**Directions**
Rewrite as a numbered list everything in the entries from the line containing "has height=1428, width=2576." down to the line containing "(266, 824).", leaving out blank lines.

**Data extract**

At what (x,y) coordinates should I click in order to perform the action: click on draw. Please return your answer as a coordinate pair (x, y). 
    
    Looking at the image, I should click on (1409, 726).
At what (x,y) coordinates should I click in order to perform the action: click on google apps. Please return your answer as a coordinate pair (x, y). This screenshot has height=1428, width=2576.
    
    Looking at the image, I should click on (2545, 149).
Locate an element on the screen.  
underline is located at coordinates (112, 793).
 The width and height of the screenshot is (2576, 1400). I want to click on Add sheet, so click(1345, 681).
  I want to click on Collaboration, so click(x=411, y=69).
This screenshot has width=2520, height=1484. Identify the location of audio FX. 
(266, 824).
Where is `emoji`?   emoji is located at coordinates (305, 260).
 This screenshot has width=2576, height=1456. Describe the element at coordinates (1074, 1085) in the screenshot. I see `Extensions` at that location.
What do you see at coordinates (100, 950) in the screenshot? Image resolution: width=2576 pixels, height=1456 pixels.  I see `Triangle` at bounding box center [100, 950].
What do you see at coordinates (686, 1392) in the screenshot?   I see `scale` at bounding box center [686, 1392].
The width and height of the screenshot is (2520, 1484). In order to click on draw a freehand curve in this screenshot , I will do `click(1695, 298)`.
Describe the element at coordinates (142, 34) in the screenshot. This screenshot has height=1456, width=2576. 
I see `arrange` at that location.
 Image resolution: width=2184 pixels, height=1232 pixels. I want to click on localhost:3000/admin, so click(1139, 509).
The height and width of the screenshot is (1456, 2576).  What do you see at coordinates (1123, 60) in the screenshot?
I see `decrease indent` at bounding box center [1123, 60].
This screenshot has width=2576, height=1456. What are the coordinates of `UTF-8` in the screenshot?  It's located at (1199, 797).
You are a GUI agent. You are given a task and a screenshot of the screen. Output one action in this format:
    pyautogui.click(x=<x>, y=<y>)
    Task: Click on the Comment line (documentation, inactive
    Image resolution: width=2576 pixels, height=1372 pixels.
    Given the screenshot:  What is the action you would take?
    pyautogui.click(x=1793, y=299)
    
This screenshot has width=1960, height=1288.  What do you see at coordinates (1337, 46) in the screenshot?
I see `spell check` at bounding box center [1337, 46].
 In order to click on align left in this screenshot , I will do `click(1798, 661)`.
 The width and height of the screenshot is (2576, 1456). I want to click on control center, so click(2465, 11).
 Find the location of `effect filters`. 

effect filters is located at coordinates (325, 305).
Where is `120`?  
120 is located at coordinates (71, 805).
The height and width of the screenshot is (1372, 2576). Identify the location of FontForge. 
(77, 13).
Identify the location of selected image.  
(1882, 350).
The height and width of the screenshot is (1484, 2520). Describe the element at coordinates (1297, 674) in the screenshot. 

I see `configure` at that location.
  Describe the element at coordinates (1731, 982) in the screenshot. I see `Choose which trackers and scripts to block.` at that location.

**Correct response**
1. At what (x,y) coordinates should I click in order to perform the action: click on google apps. Please return your answer as a coordinate pair (x, y). This screenshot has height=1428, width=2576.
2.     Looking at the image, I should click on (2545, 149).
3. Locate an element on the screen.  
4. underline is located at coordinates (112, 793).
5.  The width and height of the screenshot is (2576, 1400). I want to click on Add sheet, so click(1345, 681).
6.   I want to click on Collaboration, so click(x=411, y=69).
7. This screenshot has width=2520, height=1484. Identify the location of audio FX. 
8. (266, 824).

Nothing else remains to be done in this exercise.